[Godolphin Complete by Edward Bulwer-Lytton]@TWC D-Link bookGodolphin Complete CHAPTER XVII 10/28
Stately, insolent, and coarse; asked everywhere; insulting all; hated and courted; such was the Duchess of Winstoun, and such, perhaps, have been other duchesses before her. Be it understood that, at that day, Fashion had not risen to the despotism it now enjoys: it took its colouring from Power, not controlled it.
I shall show, indeed, how much of its present condition that Fashion owes to the Heroine of these Memoirs.
The Duchess of Winstoun could not now be that great person she was then: there is a certain good taste in Fashion which repels the mere insolence of flank--which requires persons to be either agreeable, or brilliant, or at least original--which weighs stupid dukes in a righteous balance and finds vulgar duchesses wanting.

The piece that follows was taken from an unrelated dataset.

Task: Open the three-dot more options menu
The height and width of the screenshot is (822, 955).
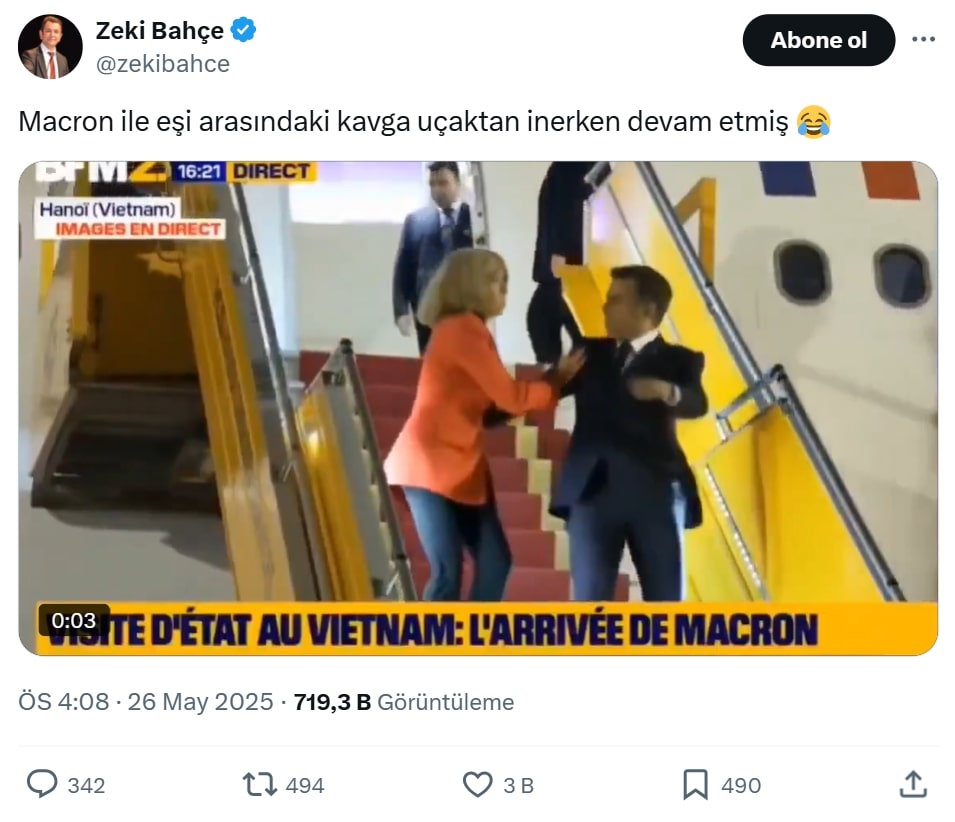Action: (923, 40)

But in lack of this new authority this moral sebastocrator between the Sovereign and the dignity hitherto considered next to the Sovereign's--her Grace of Winstoun exercised with impunity the rights of insolence.

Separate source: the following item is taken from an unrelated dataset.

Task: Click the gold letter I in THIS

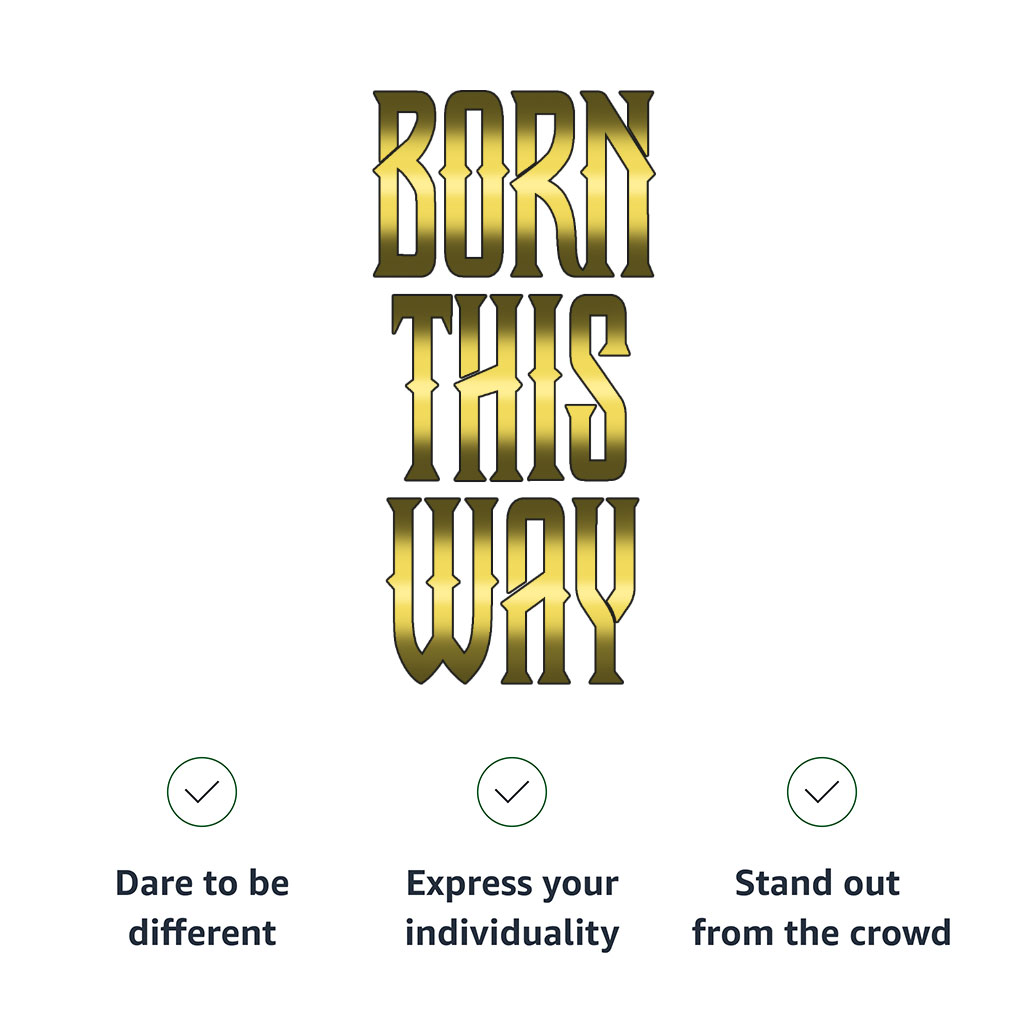Action: tap(549, 385)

She had taken an especial dislike to Constance:--partly because the few good judges of beauty, who care neither for rank nor report, had very unreservedly placed Miss Vernon beyond the reach of all competition with her daughter; and principally, because the high spirit and keen irony of Constance had given more than once to the duchess's effrontery so cutting and so public a check, that she had felt with astonishment and rage there was one woman in that world--that woman too unmarried--who could retort the rudeness of the Duchess of Winstoun.